**Explore the material**
#1 Summarize the article on Colombian land mines in two sentences.
#2 According to the article on Colombian land mines, what injuries did Alirio Vargas suffer when he stepped on a land mine?
#3 Please write out the passage of the article on Colombian land mines starting at "Nicole Karsin /" and ending at "on their own.".

**Text passage**

**********

Nicole Karsin / SF Chronicle Foreign Service – 2005-04-23 09:30:54
http://sfgate.com/cgi-bin/article.cgi?file=/c/a/2005/04/21/MNGBCCC92N1.DTL
MICOAHUMADO, Colombia (April 21, 2005) — Fourteen years ago, Alirio Vargas stepped on a land mine near his village, losing an eye and part of his left leg. Now he is pressuring the National Liberation Army, Colombia’s second-largest guerrilla group, to remove all unexploded ordnance laid by the rebels in recent years.
“As campesinos, we are obliged to speak to the fighters and defend our rights,” said the 55-year-old farmer.
While the government of President Alvaro Uribe has failed to bring the Cuban-inspired rebel group referred to as the ELN and the country’s largest rebel group, the Revolutionary Army of Colombia (FARC), back to the peace table, peasant communities here and elsewhere have decided to negotiate with the rebels on their own.

**********

**Provided records**
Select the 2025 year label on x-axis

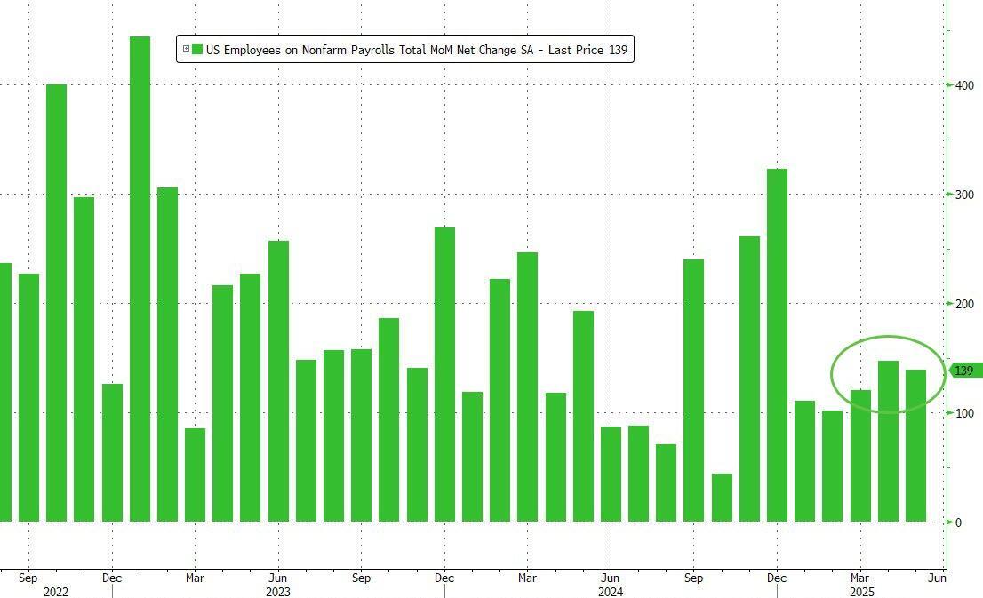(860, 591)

**********

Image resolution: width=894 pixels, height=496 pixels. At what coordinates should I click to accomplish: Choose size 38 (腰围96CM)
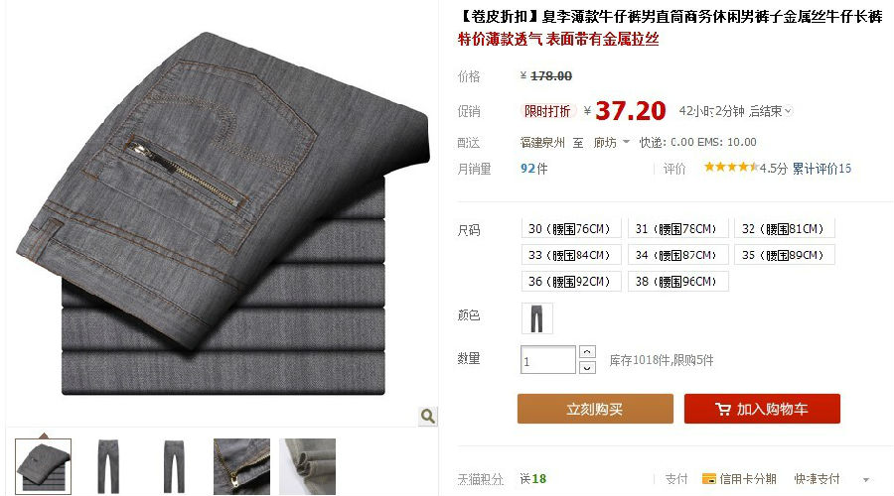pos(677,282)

**********

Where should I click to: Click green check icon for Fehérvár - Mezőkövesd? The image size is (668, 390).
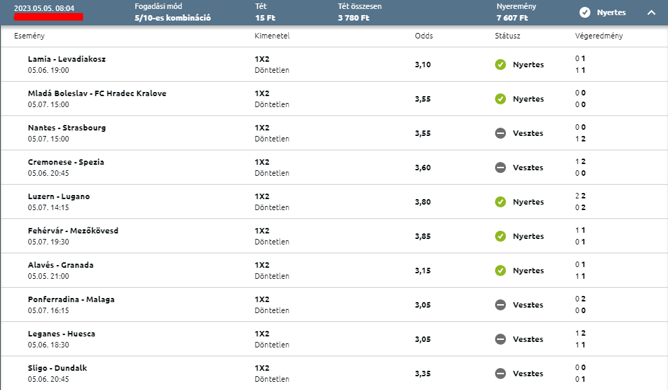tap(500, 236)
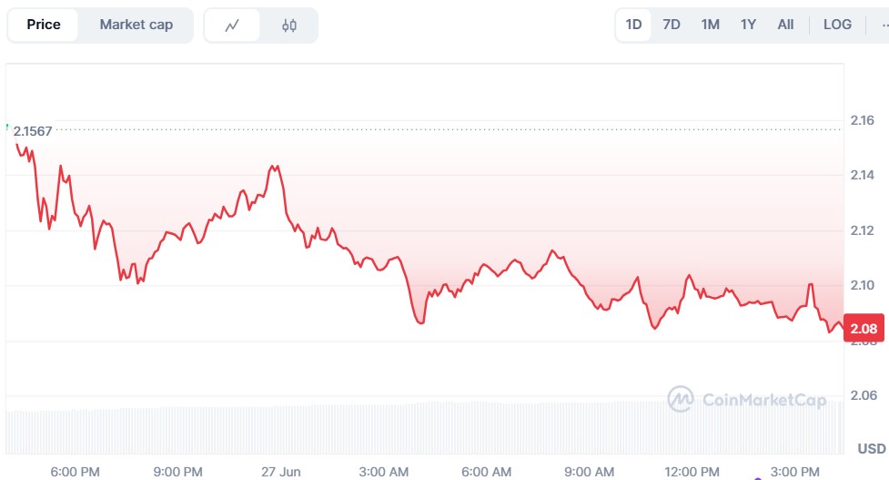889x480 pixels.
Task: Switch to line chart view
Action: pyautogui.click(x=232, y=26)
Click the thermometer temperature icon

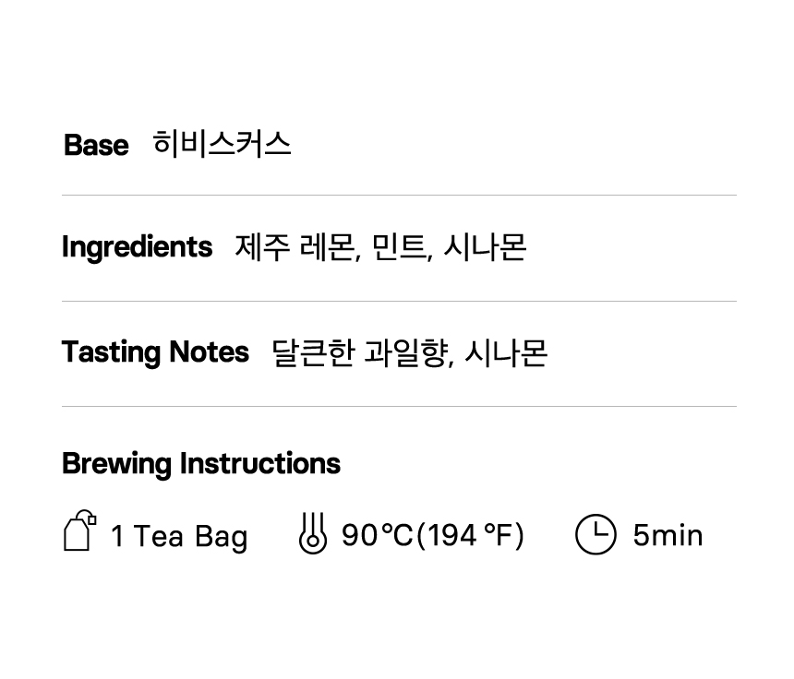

**********

**Solutions to the tasks**
#1 Alirio Vargas, a 55-year-old farmer who lost an eye and part of his left leg to a land mine near his village fourteen years ago, is pressuring the National Liberation Army to remove the unexploded ordnance the rebels have laid in recent years. President Alvaro Uribe's government has failed to bring the ELN and the FARC back to the peace table, so peasant communities have decided to negotiate with the rebels on their own.

#2 He lost an eye and part of his left leg.

#3
Nicole Karsin / SF Chronicle Foreign Service – 2005-04-23 09:30:54
http://sfgate.com/cgi-bin/article.cgi?file=/c/a/2005/04/21/MNGBCCC92N1.DTL
MICOAHUMADO, Colombia (April 21, 2005) — Fourteen years ago, Alirio Vargas stepped on a land mine near his village, losing an eye and part of his left leg. Now he is pressuring the National Liberation Army, Colombia’s second-largest guerrilla group, to remove all unexploded ordnance laid by the rebels in recent years.
“As campesinos, we are obliged to speak to the fighters and defend our rights,” said the 55-year-old farmer.
While the government of President Alvaro Uribe has failed to bring the Cuban-inspired rebel group referred to as the ELN and the country’s largest rebel group, the Revolutionary Army of Colombia (FARC), back to the peace table, peasant communities here and elsewhere have decided to negotiate with the rebels on their own.